Switzerland’s has traditionally maintained an equilibrium in its balance of trade. Swiss exports totaled US$ 110 billion in 2003 (41% of GDP) while its imports amounted to US$ 102 billion (38% of GDP). The resulting trade surplus was US$ 8 billion. In 2002, the surplus was US$ 4 billion and in 2001 there was a deficit of US$ 2 billion. Swiss trade balance alternates moderate surplus with moderate deficits. Swiss exports grew by 8.91% in 2003. In 2002, the value of Swiss exports decreased by 1.42% after increasing by 1.82% in 2001 and 12.67% in 2000. Swiss imports follow a similar trend. Imports grew by 5.68% in 2003, following a 8.24% decrease in 2002 which was preceded by a 1.78% increase in 2001. Swiss imports and exports grew dramatically since 1995 when the value of both amounted roughly one-third less than in 2005. That growth is less spectacular since 2000.

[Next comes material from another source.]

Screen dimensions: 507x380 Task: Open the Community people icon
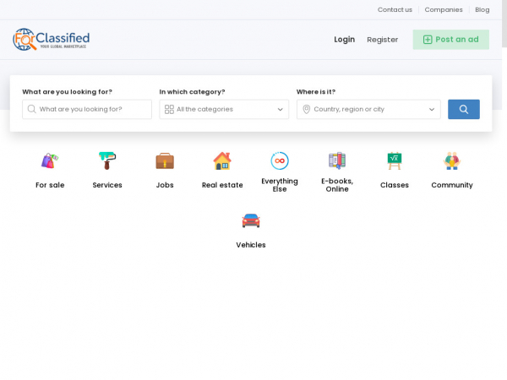click(452, 160)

Swiss exports are mainly made up by machinery and electronics (27.3%), chemicals and pharmaceuticals (26.4%), precision instruments and watches (15.1%), and metal products (8.0%). Its main markets for exports are Germany (20.8%), the United States (11.3%), France (8.7%), Italy (8.3%), the United Kingdom (5%), and Japan (4%). The EU absorbs up to 70% of Swiss total exports. Swiss most important import items include chemicals and pharmaceuticals (21.0%), machinery and electronics (20.0%), vehicles (9.9%), food and agricultural products (7.6%), and metal products (7.2%). Its main suppliers are Germany (32.3%), France (10.8%), Italy (10.7%), US (5.5%), and the Netherlands (5.0%). In 2003, Canada’s imports from Switzerland totaled $CAN 490 million, which represents less than 1% of both the Canadian exports and Swiss imports. That figure is up 11% compared to 2002. The main components of Canadian exports to Switzerland are vehicles (including aircraft), which amounted to 21% of exports, machinery (18%), agricultural products (15%), and paper products (14%).

Swiss exports to Canada amounted to $CAN 1,416 billion in 2003. This represented an 8% decrease from the previous year. Canadian imports from Switzerland were mostly made up of pharmaceuticals (40%), machinery (18%, including precision equipment), and chemical products (16%). Canada absorbs 1.1% of Swiss exports. Despite cyclical variations bilateral trade between Canada and Switzerland tended to remain constant over the last five years. Switzerland ranks 18th among US trading partners. The value of Swiss exports to the US was US$ 11.8 billion in 2002 while that of its imports was US$ 5.9 billion. The US are Switzerland’s fourth supplier and second export market. Swiss trade with Mexico remains marginal.